Only one span of the listing below should come back. It runs from the line with "This screenshot has height=397, width=706." through the line with "Task: Open 一级大豆油 product thumbnail", and each of its lines must be reproduced exactly.
=== Begin Enclosure ===
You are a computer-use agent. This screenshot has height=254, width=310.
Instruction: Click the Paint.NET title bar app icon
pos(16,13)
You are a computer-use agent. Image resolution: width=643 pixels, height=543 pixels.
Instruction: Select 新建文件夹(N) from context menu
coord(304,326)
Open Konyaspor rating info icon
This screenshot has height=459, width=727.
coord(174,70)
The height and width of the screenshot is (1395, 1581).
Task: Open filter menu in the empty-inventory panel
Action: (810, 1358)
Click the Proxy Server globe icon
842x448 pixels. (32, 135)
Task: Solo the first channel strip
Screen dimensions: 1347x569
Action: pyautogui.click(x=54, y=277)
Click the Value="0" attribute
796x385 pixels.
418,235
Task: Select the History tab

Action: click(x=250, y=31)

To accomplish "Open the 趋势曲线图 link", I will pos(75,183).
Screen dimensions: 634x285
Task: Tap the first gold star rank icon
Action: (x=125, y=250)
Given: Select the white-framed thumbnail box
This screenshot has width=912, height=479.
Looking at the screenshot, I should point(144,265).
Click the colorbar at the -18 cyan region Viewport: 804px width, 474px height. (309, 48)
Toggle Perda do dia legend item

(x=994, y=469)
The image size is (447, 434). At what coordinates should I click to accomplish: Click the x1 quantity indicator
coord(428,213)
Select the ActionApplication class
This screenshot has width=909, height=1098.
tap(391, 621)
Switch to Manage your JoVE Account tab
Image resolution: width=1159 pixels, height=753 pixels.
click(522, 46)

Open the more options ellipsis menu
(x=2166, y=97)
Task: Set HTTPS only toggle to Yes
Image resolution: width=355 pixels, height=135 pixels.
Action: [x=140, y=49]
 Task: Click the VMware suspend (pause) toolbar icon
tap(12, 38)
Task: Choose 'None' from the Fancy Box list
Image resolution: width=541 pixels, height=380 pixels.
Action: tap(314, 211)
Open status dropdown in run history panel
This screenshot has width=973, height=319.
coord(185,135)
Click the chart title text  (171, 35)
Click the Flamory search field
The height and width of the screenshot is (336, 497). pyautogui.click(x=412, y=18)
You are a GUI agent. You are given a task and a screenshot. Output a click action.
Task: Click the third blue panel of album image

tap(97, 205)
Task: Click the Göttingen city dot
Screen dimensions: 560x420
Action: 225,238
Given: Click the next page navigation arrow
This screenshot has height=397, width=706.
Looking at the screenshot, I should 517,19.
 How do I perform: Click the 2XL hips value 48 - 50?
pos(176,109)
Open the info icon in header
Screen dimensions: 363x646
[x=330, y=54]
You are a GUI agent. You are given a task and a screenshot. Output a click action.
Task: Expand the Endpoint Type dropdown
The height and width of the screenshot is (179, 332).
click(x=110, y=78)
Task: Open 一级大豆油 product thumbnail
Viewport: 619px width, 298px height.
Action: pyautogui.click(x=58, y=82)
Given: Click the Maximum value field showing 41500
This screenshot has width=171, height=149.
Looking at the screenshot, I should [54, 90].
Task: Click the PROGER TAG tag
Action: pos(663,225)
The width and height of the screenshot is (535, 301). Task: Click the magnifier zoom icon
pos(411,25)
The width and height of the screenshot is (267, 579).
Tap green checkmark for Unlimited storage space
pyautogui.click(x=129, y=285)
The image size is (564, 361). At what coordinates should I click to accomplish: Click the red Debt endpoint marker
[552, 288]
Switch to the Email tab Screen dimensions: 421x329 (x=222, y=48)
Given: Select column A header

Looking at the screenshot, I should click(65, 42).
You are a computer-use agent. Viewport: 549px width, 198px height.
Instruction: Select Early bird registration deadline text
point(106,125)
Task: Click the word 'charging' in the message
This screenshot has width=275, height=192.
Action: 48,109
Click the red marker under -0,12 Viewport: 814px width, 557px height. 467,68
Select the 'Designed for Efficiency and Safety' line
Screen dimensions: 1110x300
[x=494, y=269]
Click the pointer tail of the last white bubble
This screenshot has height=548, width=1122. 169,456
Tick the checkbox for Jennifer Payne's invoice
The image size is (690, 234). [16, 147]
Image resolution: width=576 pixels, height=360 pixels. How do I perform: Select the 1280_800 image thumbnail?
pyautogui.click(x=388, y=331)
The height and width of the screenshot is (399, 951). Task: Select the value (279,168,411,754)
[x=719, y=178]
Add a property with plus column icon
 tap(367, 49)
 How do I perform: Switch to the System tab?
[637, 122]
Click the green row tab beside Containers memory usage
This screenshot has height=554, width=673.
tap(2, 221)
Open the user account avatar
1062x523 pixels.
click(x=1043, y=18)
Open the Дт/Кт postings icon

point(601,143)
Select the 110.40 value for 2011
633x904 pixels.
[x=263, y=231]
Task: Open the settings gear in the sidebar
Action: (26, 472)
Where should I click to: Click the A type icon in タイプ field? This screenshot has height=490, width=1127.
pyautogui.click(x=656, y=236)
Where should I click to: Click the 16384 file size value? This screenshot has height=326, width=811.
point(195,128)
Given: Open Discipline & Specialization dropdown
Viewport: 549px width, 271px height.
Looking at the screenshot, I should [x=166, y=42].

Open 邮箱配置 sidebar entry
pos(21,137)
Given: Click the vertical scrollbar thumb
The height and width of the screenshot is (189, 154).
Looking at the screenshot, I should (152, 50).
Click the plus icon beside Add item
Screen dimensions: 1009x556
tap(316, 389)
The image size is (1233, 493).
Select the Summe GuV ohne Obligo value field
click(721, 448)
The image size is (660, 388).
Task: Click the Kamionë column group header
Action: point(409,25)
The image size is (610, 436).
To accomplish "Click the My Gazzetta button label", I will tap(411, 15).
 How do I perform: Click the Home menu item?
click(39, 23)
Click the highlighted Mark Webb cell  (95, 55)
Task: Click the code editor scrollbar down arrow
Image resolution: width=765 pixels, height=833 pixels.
=== End Enclosure ===
- **Response area**
This screenshot has height=397, width=706.
Looking at the screenshot, I should 517,19.
 How do I perform: Click the 2XL hips value 48 - 50?
pos(176,109)
Open the info icon in header
Screen dimensions: 363x646
[x=330, y=54]
You are a GUI agent. You are given a task and a screenshot. Output a click action.
Task: Expand the Endpoint Type dropdown
The height and width of the screenshot is (179, 332).
click(x=110, y=78)
Task: Open 一级大豆油 product thumbnail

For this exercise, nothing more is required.